Gökçer Tahincioğlu
(t24 yazarı)
İki çocuk öldü, kanıtlar çalındı, duydunuz mu? Zaten yer yarılmıyor ve içine girmiyoruz, bunu biliyoruz. Ve zaten çocuklar ölüyor, hayat devam ediyor, bunu da biliyoruz. Hayat devam ediyor, hep eder, utanır gibi yaparız bazen, bunu da biliyoruz elbette ama unutmamak da var, az da olsa utananlar da…
Bazen dünyayı, yaşadığınız coğrafyayı, insanları, ayrımcılıkla dolu beyinleri unutup, bir umutla anlatıp, yazıyorsunuz. Rakel Dink’in tarihe geçen sözlerini anımsıyorsunuz ardından; “Bir bebekten bir katil yaratmak…” Bir bebeğin bütün hücrelerine yavaş yavaş faşizmin, ayrımcılığın, adaletsizliğin, vicdansızlığın nasıl yerleştirildiğini ve o bünyeden nasıl sökülüp atılamadığını fark ediyorsunuz.
Bazen, sanıyorsunuz ki buna rağmen, anlattığınızda yer yerinden oynayacak, bu kadarı olmaz denilecek, hangi görüşten, kim olursa olsun yapılanları kabullenmeyecek ve en azından sonrası için bir küçük pencere açılacak. Yok, hayır olmuyor. Yer yarılmıyor, hepimiz içine düşmüyoruz, edepsizce, arsızca, böyle şeylerin olabileceğini düşünerek, birkaç dakika sonra
ne olmuşsa hepsini unutarak yaşamaya devam ediyoruz.
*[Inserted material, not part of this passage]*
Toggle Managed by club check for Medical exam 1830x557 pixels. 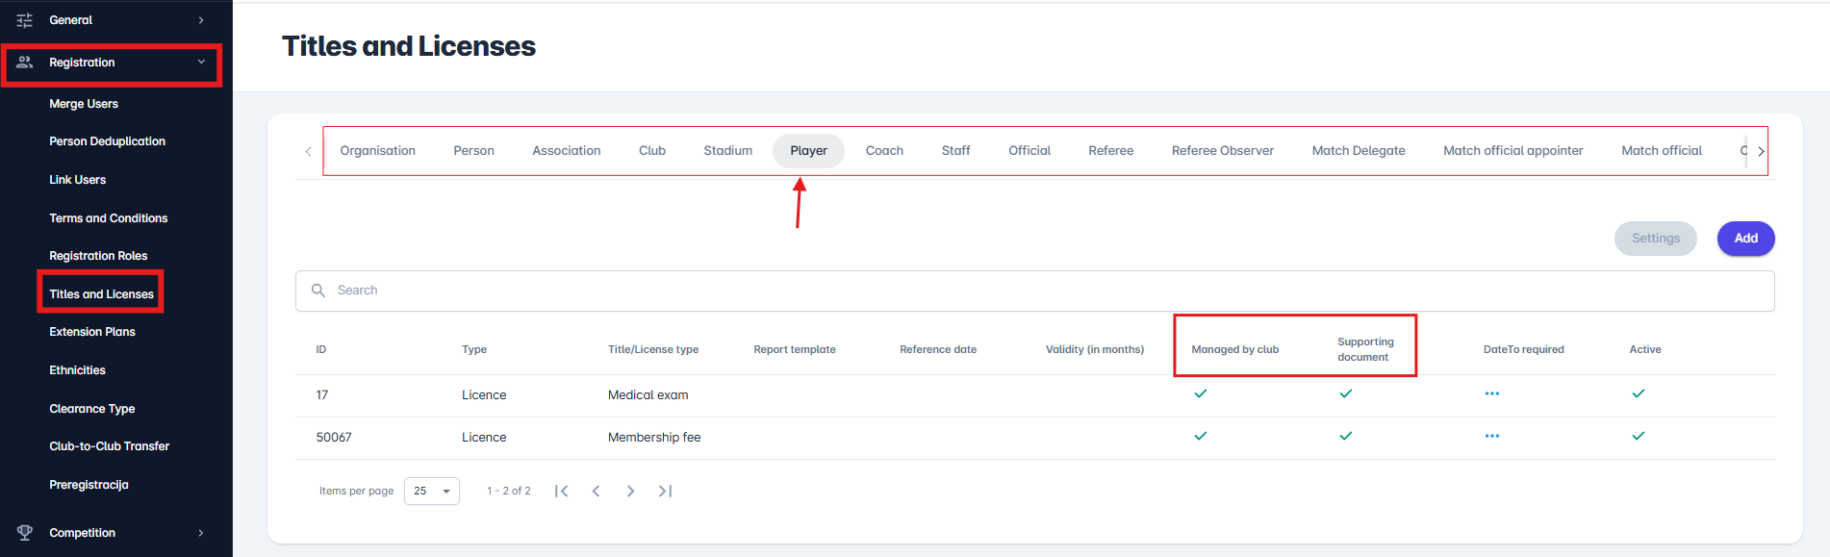pyautogui.click(x=1200, y=394)
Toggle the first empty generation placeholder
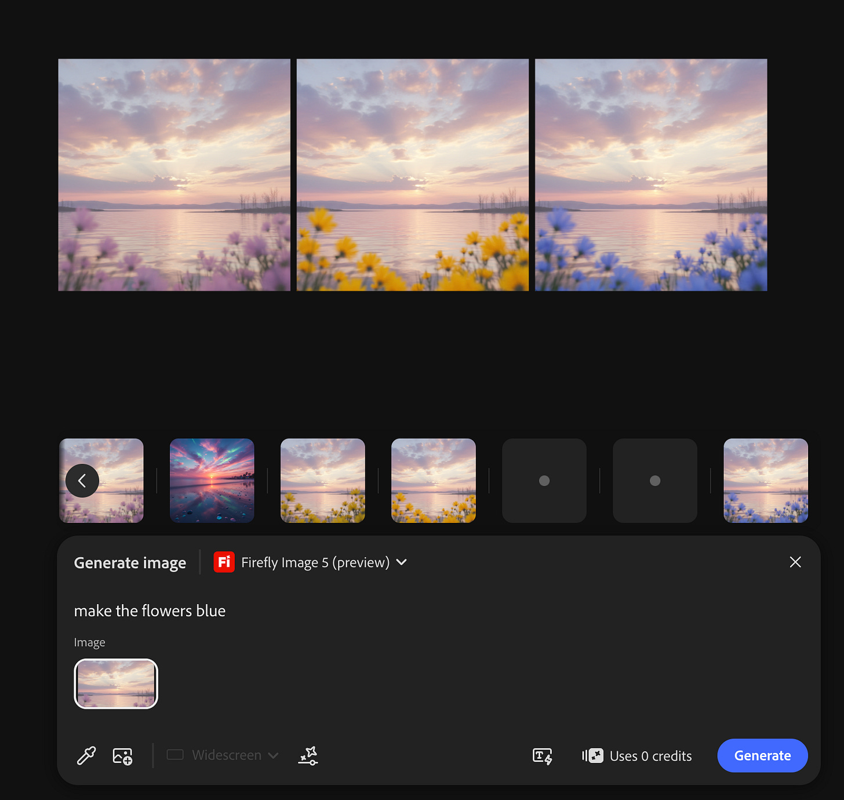The width and height of the screenshot is (844, 800). point(543,480)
2006’da Diyarbakır’da yaşanan olaylarda tam 14 kişi öldürüldü. Öldürülenlerden 6’sı çocuktu, çoğu yaşlı. Boğazından vurularak öldürülen gazeteci de vardı aralarında, sokakta oynarken kurşunla ölen 3 yaşında çocuk da.
Yazının burasında duralım. Okuyanların bir bölümü, “Diyarbakır” ifadesini görünce okumayı bırakacak zira. Yazanın kim olduğuna bakacak ya da. Ya da bölgede böyle şeylerin normal olduğunu, kimsenin boş yere öldürülmüş olamayacağını düşünecek. Ve elbette, tahammül edip okursa…
Öldürülen iki çocuğun dosyası ise diğerlerinden biraz farklıydı. İkisi de yakın mesafeden, gaz fişeğiyle, kafalarından vurulmuştu. Mahsum Mızrak’ın kafatasında, gaz fişeği neredeyse bü- tün olarak duruyordu. Enes Ata’ya isabet eden gaz fişeğinin seri numaraları da okunabiliyordu. Demek ki gaz fişeğini kimin ateşlediği, tüfeği kimin yasaya aykırı kullandığı bulunabilirdi.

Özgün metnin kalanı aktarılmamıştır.